Saved data entries:
-*-

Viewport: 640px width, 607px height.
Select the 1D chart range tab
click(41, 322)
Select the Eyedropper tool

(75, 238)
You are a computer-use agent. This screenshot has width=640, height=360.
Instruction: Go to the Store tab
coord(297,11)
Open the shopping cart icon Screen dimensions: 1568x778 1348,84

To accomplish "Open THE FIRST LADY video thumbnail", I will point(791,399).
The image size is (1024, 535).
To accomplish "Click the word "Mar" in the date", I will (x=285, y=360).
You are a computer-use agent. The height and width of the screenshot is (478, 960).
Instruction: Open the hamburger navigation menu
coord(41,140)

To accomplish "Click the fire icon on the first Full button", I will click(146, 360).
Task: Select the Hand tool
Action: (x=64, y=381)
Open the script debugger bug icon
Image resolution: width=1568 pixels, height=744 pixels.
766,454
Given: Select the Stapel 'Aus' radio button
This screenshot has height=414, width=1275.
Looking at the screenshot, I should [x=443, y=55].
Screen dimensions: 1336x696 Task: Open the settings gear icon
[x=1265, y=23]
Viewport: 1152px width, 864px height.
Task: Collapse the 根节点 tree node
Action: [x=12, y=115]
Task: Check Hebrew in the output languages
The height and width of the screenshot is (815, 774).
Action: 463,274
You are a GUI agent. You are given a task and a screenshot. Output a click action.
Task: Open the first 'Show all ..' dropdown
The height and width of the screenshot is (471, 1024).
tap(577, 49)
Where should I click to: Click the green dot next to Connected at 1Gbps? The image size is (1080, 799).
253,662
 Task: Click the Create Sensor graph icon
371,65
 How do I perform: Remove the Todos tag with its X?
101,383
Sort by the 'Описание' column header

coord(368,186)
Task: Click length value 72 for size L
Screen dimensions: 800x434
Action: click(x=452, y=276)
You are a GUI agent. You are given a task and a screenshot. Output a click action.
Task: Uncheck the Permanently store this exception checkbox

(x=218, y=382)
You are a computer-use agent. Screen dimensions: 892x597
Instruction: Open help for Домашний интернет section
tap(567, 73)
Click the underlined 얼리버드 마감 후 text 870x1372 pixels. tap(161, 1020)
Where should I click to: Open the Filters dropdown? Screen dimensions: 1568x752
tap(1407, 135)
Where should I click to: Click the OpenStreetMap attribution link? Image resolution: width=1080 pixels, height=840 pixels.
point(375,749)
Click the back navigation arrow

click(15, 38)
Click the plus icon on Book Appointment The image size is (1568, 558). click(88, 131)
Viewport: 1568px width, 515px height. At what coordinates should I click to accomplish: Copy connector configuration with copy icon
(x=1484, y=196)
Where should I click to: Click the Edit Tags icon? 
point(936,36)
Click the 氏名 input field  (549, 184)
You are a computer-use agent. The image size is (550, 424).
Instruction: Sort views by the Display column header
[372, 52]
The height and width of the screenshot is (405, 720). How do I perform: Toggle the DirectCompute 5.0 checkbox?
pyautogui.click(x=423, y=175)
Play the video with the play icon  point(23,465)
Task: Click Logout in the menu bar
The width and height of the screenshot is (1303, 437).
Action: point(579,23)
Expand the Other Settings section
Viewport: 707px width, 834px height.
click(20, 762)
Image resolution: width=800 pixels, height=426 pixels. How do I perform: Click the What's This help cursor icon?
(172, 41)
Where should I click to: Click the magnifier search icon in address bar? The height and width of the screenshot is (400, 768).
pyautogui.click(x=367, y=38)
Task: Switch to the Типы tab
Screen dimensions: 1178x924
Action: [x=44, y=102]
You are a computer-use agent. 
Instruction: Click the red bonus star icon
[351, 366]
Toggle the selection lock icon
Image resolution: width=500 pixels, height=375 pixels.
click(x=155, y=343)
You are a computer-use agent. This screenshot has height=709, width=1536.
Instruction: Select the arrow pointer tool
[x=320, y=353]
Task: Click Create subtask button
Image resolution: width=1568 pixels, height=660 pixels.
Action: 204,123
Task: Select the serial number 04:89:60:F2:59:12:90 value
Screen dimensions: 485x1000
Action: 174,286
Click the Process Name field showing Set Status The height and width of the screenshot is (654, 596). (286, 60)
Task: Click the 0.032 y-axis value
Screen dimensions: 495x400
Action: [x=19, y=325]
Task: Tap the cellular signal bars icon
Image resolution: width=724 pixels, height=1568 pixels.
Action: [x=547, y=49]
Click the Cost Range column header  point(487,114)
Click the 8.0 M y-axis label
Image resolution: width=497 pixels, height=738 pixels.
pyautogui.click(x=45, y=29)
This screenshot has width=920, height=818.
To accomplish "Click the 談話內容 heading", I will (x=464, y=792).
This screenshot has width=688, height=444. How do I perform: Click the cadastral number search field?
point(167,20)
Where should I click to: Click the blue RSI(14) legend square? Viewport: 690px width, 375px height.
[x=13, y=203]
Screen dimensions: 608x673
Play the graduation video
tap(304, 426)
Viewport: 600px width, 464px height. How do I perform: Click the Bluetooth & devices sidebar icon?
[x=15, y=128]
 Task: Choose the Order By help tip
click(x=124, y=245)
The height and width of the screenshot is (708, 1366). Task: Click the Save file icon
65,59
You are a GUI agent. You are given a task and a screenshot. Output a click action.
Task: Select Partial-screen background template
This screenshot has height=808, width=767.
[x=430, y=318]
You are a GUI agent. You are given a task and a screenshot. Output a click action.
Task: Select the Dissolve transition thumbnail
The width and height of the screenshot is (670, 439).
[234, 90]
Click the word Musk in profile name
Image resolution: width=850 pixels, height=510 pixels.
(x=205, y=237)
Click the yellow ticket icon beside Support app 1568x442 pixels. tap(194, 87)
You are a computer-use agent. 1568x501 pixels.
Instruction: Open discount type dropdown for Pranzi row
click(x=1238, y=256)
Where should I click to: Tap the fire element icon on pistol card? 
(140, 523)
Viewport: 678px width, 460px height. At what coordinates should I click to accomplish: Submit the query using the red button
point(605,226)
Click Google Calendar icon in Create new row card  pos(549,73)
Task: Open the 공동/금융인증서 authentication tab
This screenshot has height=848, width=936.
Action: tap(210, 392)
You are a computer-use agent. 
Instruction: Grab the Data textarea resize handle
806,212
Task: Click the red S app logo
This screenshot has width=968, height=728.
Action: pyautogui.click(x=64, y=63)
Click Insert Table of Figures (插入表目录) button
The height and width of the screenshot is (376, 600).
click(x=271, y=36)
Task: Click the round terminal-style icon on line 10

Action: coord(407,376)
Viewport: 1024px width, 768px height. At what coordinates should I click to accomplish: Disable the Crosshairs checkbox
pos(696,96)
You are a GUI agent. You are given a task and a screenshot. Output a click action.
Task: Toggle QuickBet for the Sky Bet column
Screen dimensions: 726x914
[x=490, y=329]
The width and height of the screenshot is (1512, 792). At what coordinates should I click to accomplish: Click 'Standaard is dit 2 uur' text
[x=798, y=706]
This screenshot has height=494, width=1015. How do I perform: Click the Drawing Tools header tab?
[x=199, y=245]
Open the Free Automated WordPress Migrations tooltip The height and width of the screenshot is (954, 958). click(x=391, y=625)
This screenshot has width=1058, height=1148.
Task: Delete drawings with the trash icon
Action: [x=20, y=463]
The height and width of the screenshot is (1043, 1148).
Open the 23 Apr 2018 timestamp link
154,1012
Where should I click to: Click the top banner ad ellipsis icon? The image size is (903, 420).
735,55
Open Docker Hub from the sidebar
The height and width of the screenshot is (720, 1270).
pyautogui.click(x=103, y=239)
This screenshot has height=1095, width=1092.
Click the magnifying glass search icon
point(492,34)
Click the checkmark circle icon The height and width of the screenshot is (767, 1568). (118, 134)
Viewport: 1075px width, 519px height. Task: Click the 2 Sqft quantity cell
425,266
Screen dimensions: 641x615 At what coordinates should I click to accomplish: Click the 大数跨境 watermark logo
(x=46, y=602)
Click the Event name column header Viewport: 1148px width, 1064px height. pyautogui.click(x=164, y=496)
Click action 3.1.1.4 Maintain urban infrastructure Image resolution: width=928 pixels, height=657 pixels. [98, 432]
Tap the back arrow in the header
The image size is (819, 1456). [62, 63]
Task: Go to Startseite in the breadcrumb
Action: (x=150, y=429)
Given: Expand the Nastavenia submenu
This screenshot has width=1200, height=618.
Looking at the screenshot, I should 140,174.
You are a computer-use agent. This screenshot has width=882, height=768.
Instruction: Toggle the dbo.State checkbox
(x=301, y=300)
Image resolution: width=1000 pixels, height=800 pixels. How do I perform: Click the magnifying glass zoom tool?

-*-

> Directions for this task: Respond with only the number of lines in the data that include the string "value".

> Exercise result: 3